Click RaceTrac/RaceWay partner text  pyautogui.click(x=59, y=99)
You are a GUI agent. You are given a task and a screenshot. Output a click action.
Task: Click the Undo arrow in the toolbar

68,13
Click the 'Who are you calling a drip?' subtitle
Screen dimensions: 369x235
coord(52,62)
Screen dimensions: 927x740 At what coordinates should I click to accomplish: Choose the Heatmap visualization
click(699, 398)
==
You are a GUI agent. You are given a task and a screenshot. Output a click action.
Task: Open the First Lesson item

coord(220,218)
---
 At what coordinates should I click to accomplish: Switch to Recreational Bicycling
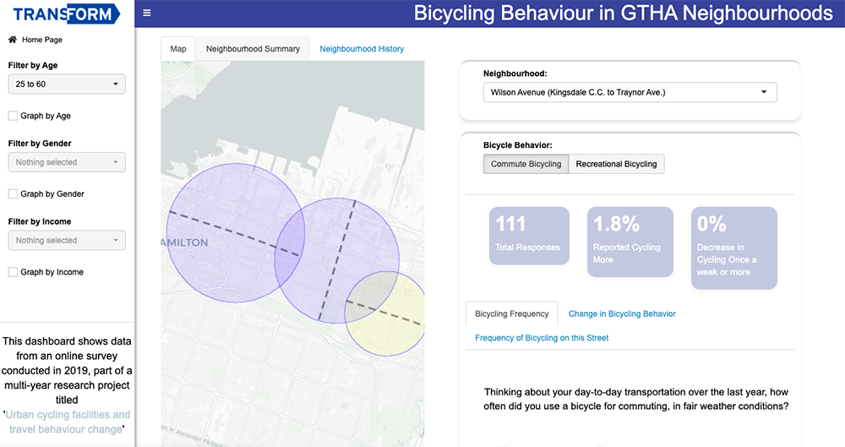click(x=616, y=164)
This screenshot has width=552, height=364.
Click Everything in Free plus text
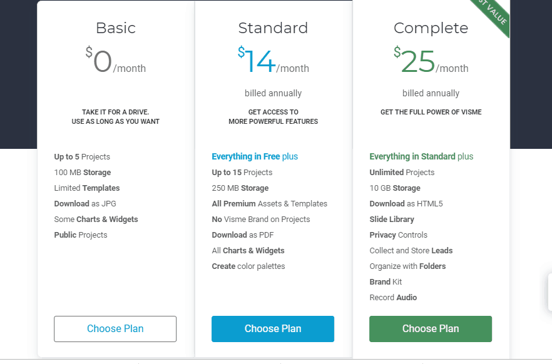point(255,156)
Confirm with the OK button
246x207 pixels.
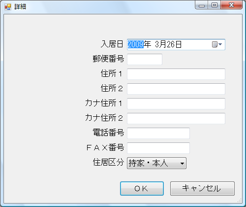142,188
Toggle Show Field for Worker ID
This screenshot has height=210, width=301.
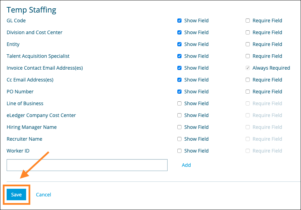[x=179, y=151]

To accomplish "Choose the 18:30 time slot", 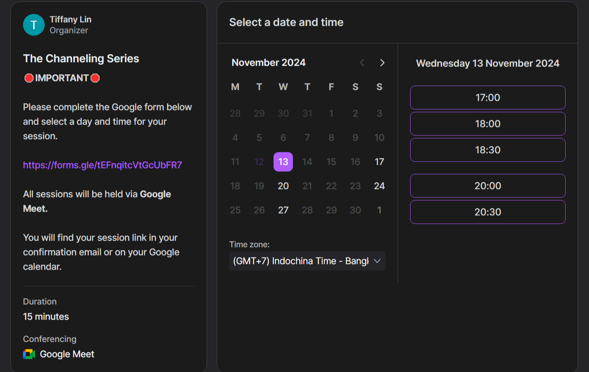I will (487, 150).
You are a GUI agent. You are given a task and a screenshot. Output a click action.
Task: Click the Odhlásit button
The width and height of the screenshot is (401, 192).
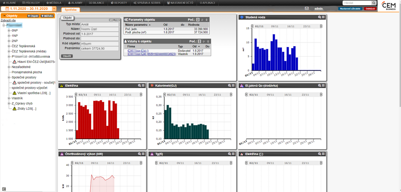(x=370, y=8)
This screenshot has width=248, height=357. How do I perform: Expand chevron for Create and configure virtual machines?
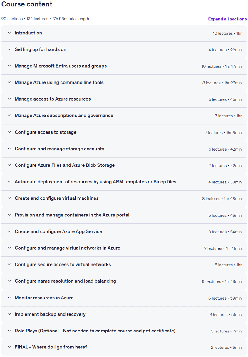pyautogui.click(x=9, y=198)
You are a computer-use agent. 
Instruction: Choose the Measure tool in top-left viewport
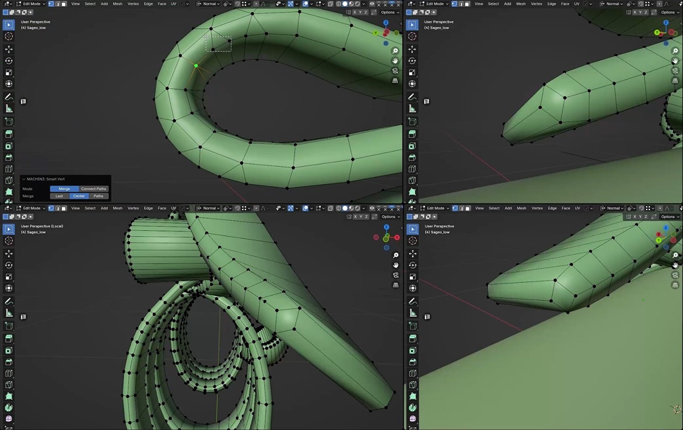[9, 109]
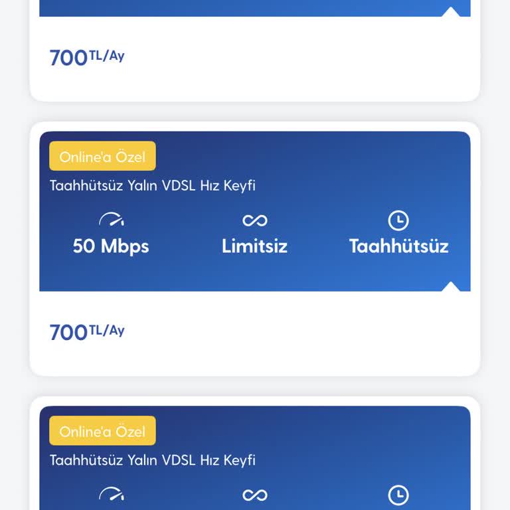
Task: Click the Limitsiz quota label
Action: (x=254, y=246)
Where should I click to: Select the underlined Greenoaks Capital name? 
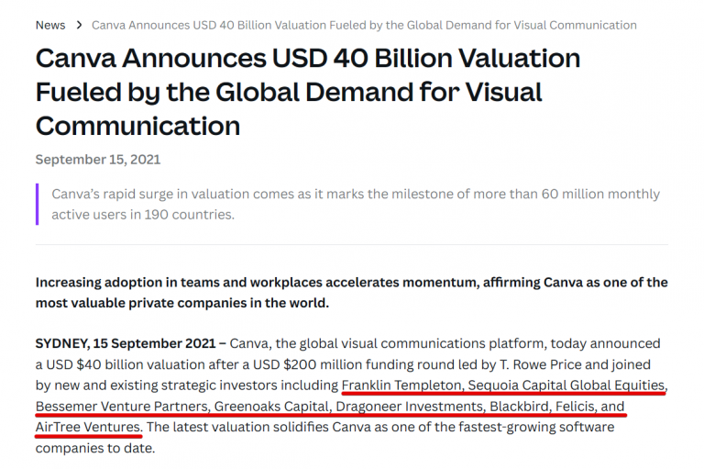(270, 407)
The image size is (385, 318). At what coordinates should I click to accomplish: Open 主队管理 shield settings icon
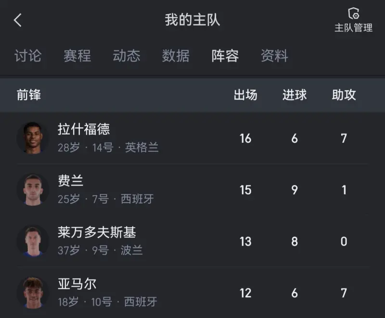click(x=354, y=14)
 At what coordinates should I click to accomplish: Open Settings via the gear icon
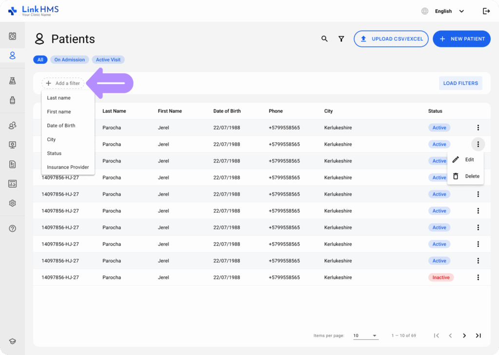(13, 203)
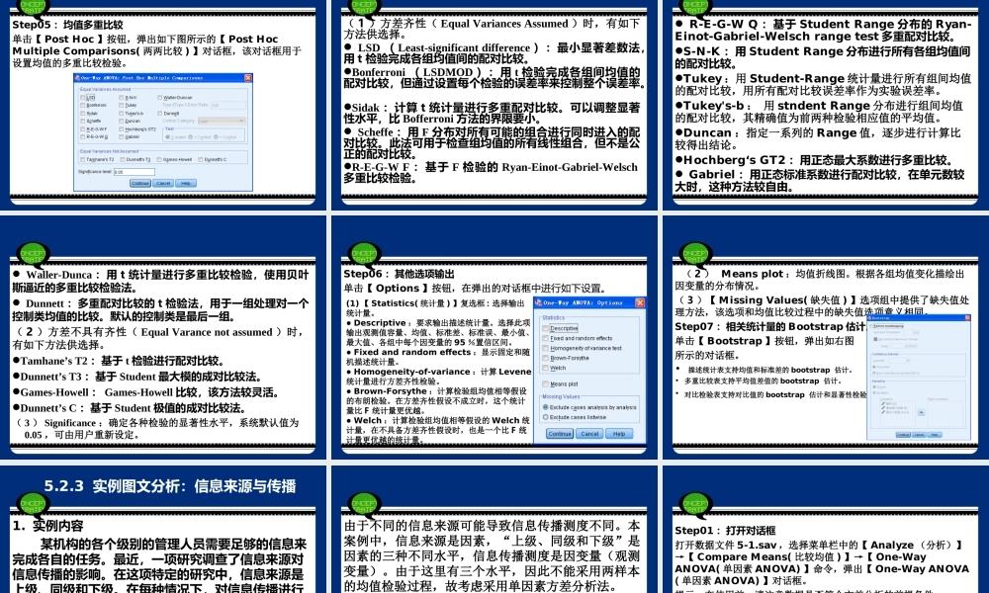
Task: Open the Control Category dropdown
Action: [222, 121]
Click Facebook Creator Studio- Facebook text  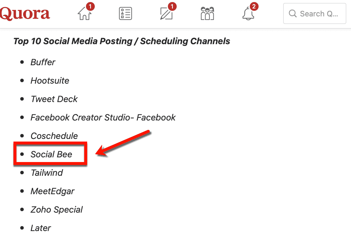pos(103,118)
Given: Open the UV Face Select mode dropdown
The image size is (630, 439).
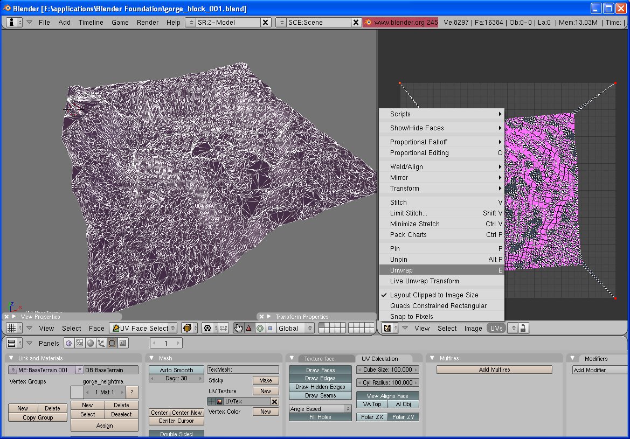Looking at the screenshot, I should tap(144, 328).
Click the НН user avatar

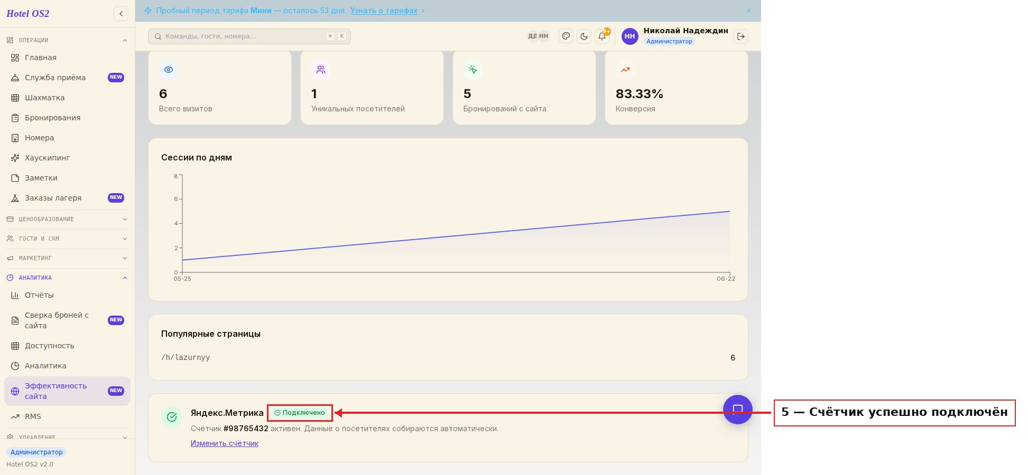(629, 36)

## What is needed
The answer consists of every line above in which the word "button" occurs.

## Solved problem
Confirm with the OK button
Task: Click the Odhlásit button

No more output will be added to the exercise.